Polars being one of the best Python libraries to work with data, it’s still new and it lacks some functionalities you may find in pandas, for example.
But did you know there is a way to add your own custom functionality/method to Polars without having to go through the process and complexity of contributing to the codebase?
You can basically “register” your custom functionality to Polars’ namespace (expression, dataframe, lazyframe, and series).
If you want to follow along, here’s the link to the Github repo.
2 Ways to Extend the Polars API
Technically there is one way of registering your functionality to Polars’ namespace, but you can do it in two different ways.
One way is to use the decorator explained in Polars’ website. For my use case, I’m adding a custom expression to title case string values.
import polars as pl
#define and register your custom functionality
@pl.api.register_expr_namespace('custom')

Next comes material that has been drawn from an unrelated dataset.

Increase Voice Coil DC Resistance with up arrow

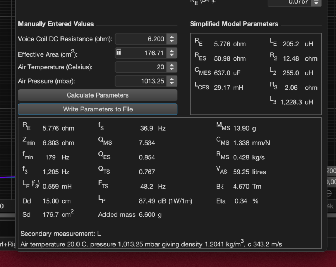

class CustomStringMethodsCollection:
def __init__(self, expr: pl.Expr):
self._expr = expr
def to_title_case(self) -> pl.Expr:
convert_to_title = (
pl.element().str.slice(0, 1).str.to_uppercase()
+
pl.element().str.slice(1).str.to_lowercase()
)
converted_elements = (
self._expr
.str.split(' ')
.arr.eval(convert_to_title)
.arr.join(separator=' ')
)
return converted_elements
# see if this works
df = pl.LazyFrame(
{'Name': ['mike mikEMiKe', 'SaRaH SarAhSarah MIKe', 'your name']}
)
print(
df.with_columns(
pl.col('Name').custom.to_title_case()
)
.collect()
)
'''
output:
shape: (3, 1)
┌───────────────────────┐
│ Name │
│ --- │
│ str │
╞═══════════════════════╡
│ Mike Mikemike │
│ Sarah Sarahsarah Mike │
│ Your Name │
└───────────────────────┘
'''
What you’d probably do in practice is to create a dedicated file to store custom expressions and reference them into your code. You can refer to this post on how I’m doing that.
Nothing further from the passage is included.